The Milano family name quickly became known in the small town of Weslaco, Texas after introducing authentic Italian pizzas. Soon, the demand for their pies would result in a line of frozen pizzas. This success prompted Emidio, Lisetta, and their son Lino, to open a restaurant: Milano’s La Piccola Italia Restaurant served patrons with a handful of tables and ten chairs. Later, the marriage of Lino Milano and Giovanna Corrente would bring a new adventure for the family.
Giovanna, of Minturno, Italy, described her new residence as “la terra brusciata dal sole,” a phrase which translates to “the land that is burned by the sun.” Nonetheless, Giovanna and Lino diligently catapulted the family-owned and operated restaurant’s reputation into esteem through hard work, as the couple took over in 1968.
“My mom was the hardest worker I’ve ever known. My mom and my dad, they were relentless [with] nonstop working,” said owner and general manager of Milano’s Angela Milano. The fifth-generation Milano is the youngest of Giovanna and Lino’s three children. The tight-knit family was as close to the restaurant as they were to each other.
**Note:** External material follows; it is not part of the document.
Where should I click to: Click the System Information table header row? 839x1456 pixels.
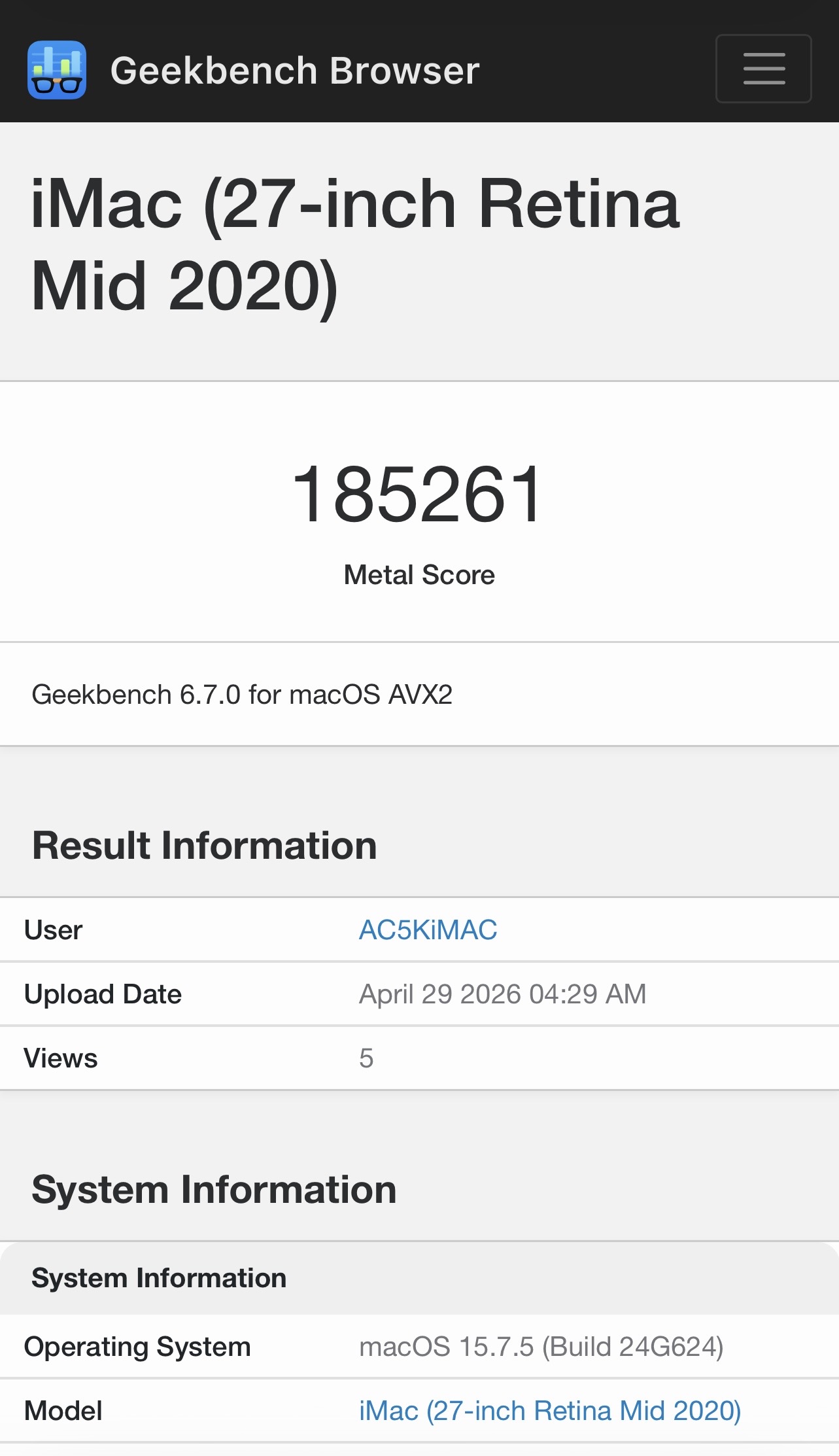(x=419, y=1278)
The restaurant, which originally opened in Lino’s parents’ home, also housed the rest of the family, Angela said.
“We grew up there; it was our home. We were involved a lot in the restaurant. The kitchen was our kitchen, so we made our food there along with all the food we made for customers,” she said.
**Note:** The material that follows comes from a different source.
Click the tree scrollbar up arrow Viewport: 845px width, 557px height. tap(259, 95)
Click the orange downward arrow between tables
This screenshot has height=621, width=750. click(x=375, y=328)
Throughout the years, each room was transformed into areas to seat and serve customers. Intricate murals pay homage to the family’s Italian origins, including a painting of the city of Minturno. The beauty of the restaurant translated into their rich and flavorful dishes, with handmade pasta, homemade sauces, and their famous pizzas. Known as “Mama Milano” to community members and restaurant staff alike, Giovanna made sure customers felt and tasted that quality.
“I used to say, ‘If you can make it in Milano’s, you can make it anywhere.’ She made sure everyone was doing their job because her main goal was for the customers to walk out extremely happy with their experience,” Angela said.
While both Giovanna and Lino passed in 2017, the legacy of Milano’s lives on through the next generation of the family. Angela said taking over the family business, along with her husband, after her parents’ passing left her with big shoes to fill, but she felt very humbled.
“They gave us something that they worked so hard for. We need to continue it. It is a big obligation,” she said.
And continue they did. Today, Milano’s La Piccola Italia Restaurant has served the residents of Weslaco and the Rio Grande Valley for 65 years. With an ever-changing world, Angela said the need for Milano’s to reinvent themselves in order to meet customers where they were was good. However, some traditions must continue. The next generation continues the practice of gathering along the front porch of the restaurant for a meal.
“We keep it going because that’s what we would do when my parents were here,” Angela said.
The Milanos’ resilience and innovation, from the first generation to the fifth, is an unwavering spirit that persists through all who work and dine there. The Italian restaurant is a local landmark representing hard work and family, with their traditional recipes and new creations never failing to feed their community. Angela said their customers are like family.
“We are a family restaurant, and we thrive on serving our community.”